(Beginning of Data for processing)

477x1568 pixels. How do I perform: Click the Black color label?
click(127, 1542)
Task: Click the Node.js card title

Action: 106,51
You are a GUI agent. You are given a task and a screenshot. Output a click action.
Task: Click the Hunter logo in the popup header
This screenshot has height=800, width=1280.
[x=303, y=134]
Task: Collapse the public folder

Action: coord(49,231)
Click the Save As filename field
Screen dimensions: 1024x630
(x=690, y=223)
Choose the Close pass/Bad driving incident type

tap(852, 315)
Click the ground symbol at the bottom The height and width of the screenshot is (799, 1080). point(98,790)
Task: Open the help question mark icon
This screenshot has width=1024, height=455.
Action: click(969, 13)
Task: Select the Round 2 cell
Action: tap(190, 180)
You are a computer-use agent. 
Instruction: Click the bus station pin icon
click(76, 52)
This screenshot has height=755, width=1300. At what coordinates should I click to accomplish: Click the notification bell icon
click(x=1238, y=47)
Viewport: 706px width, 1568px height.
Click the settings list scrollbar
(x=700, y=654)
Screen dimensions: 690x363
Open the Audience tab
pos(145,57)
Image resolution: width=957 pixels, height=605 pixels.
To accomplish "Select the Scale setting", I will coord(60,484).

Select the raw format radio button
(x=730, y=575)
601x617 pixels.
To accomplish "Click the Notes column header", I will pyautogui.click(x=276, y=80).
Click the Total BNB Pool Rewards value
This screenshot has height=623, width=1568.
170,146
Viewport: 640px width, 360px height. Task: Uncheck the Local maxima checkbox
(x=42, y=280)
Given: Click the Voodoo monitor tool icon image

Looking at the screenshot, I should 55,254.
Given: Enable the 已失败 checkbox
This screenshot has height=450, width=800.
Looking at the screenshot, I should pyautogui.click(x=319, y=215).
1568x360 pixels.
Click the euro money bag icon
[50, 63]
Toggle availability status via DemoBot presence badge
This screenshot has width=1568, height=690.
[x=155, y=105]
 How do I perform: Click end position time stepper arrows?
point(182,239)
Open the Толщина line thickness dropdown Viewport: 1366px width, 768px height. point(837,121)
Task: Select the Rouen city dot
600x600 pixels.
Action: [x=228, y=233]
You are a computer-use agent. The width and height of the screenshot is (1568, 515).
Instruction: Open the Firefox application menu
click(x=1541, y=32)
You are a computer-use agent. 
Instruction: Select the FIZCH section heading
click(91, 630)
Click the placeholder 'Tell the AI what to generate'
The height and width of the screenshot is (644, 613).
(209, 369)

(End of Data for processing)

## Task description
Output exactly the lines from the one holding "Viewport: 640px width, 360px" to the end of the material above, with both ends included.

## Exercise answer
Viewport: 640px width, 360px height. Task: Uncheck the Local maxima checkbox
(x=42, y=280)
Given: Click the Voodoo monitor tool icon image

Looking at the screenshot, I should 55,254.
Given: Enable the 已失败 checkbox
This screenshot has height=450, width=800.
Looking at the screenshot, I should pyautogui.click(x=319, y=215).
1568x360 pixels.
Click the euro money bag icon
[50, 63]
Toggle availability status via DemoBot presence badge
This screenshot has width=1568, height=690.
[x=155, y=105]
 How do I perform: Click end position time stepper arrows?
point(182,239)
Open the Толщина line thickness dropdown Viewport: 1366px width, 768px height. point(837,121)
Task: Select the Rouen city dot
600x600 pixels.
Action: [x=228, y=233]
You are a computer-use agent. The width and height of the screenshot is (1568, 515).
Instruction: Open the Firefox application menu
click(x=1541, y=32)
You are a computer-use agent. 
Instruction: Select the FIZCH section heading
click(91, 630)
Click the placeholder 'Tell the AI what to generate'
The height and width of the screenshot is (644, 613).
(209, 369)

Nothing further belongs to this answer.